Entries shown.
# # # # # # #
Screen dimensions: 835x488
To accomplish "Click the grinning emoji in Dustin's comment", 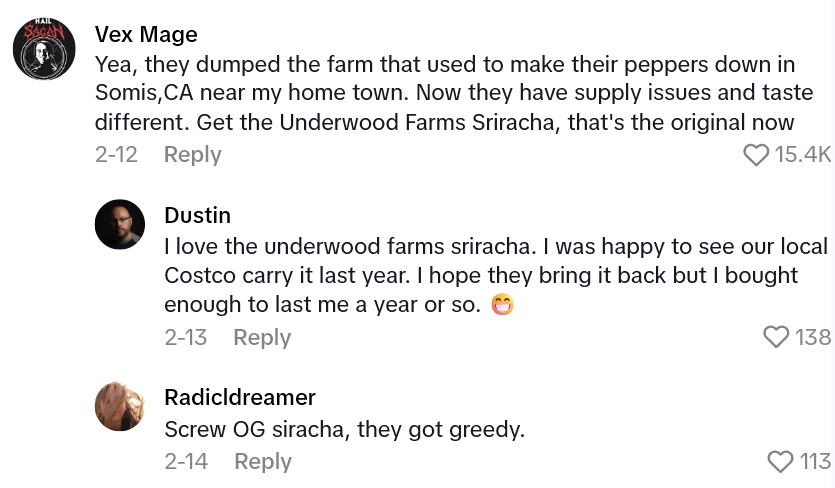I will 502,306.
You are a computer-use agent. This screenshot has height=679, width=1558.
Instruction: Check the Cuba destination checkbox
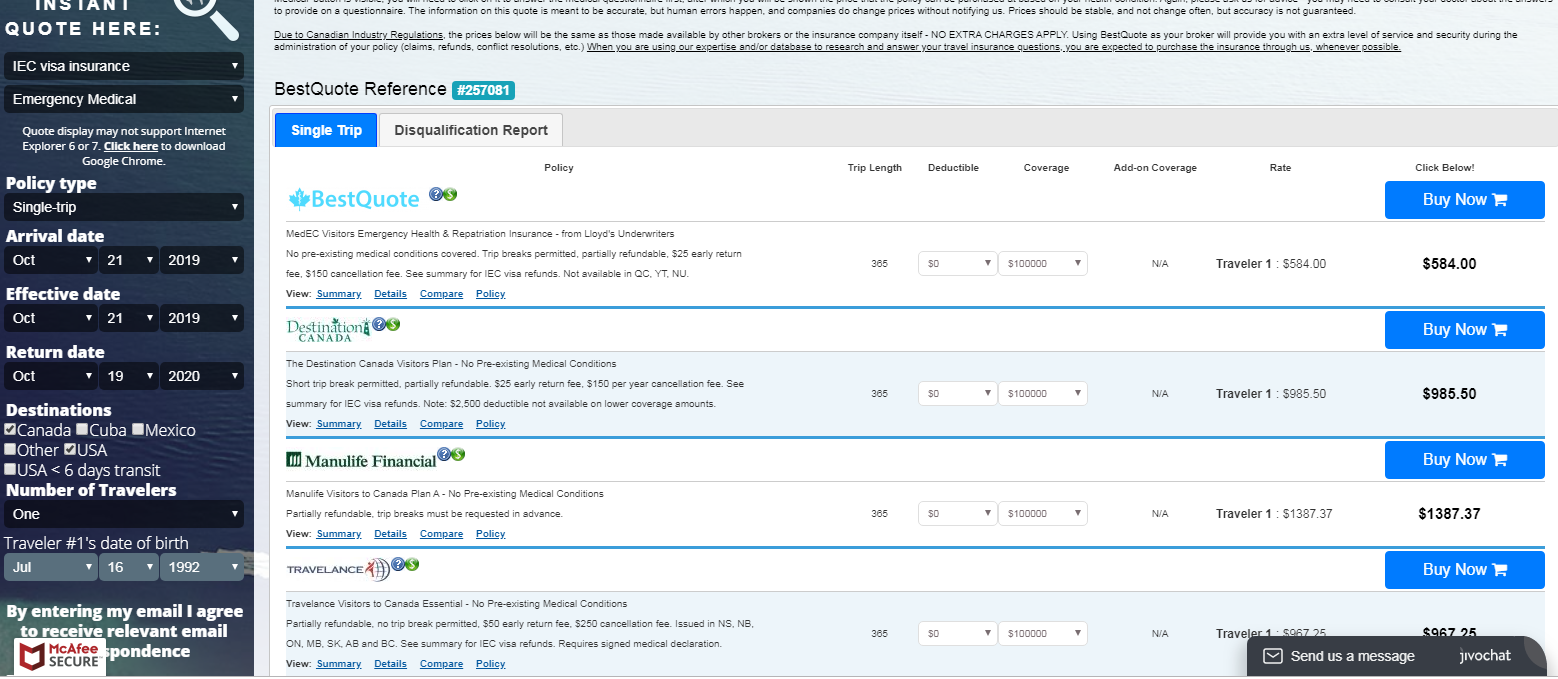[82, 430]
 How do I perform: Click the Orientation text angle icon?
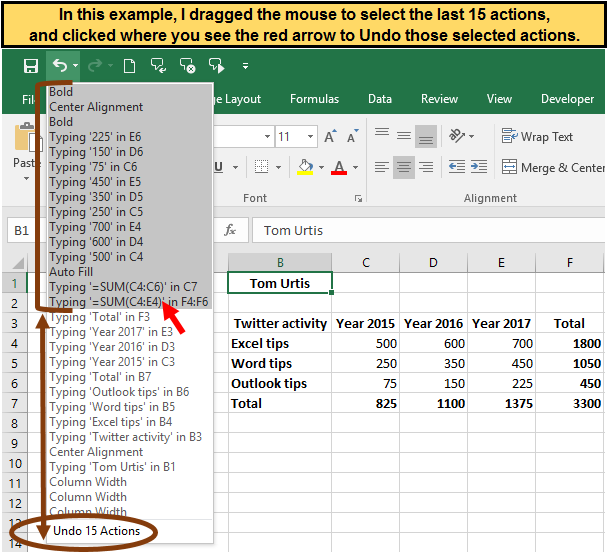(457, 136)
# # # # # # #
Print the stretch from the line containing "You are a computer-use" through the end of the entries, reproducing each line verbatim and omitting the pictures.

Task result.
You are a computer-use agent. This screenshot has height=679, width=1558.
Instruction: Check the Cuba destination checkbox
[82, 430]
 How do I perform: Click the Orientation text angle icon?
(457, 136)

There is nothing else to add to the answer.